Florida, Seminole tribe reach $3-billion gambling deal

Florida Gov. Rick Scott announced Monday that he and the Seminole Tribe have reached a sweeping new gambling deal that would bring in billions to the state while also allowing an expansion of gambling in South Florida.

Scott said that the compact with the tribe that would generate $3 billion for the state over a seven-year period starting in 2017. It must be ratified by the Florida Legislature.

For its part, the tribe gets to keep card games such as blackjack at their casinos across the state, including the Seminole Hard Rock casinos in Tampa and Hollywood, and to add table games such as roulette and craps.

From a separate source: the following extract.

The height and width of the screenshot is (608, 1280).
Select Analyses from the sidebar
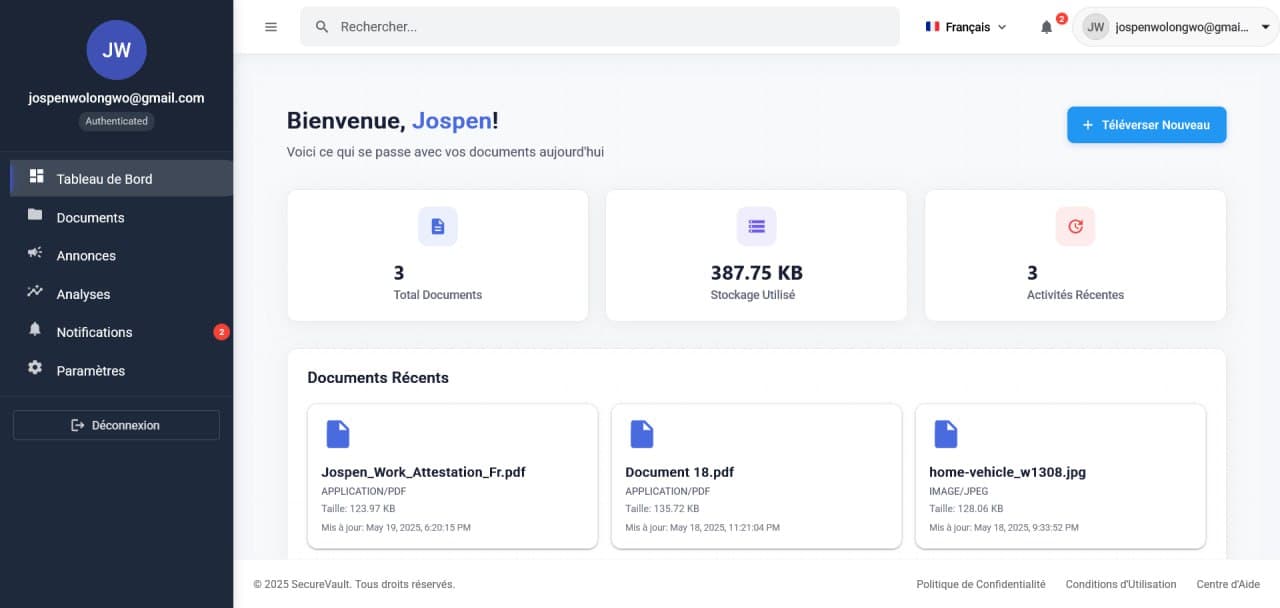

The deal also allows for the addition of slot machines at a Palm Beach county dog track and also leaves an opening for another casino in Miami-Dade as well as create a path for existing tracks in that county and Broward to eventually add blackjack tables as well.

In a letter to legislative leaders, Scott contended the agreement would lead to a "stable and predictable gaming environment" for the state. The state and Seminoles had been battling in court.

"I have executed this compact after months of collaboration, negotiation and discussion," Scott wrote. "This compact represents an unprecedented level of cooperation between the state of Florida and the Seminole Tribe of Florida, including the largest revenue share guarantee in history at $3 billion, which is three times the prior compact guarantee of $1 billion."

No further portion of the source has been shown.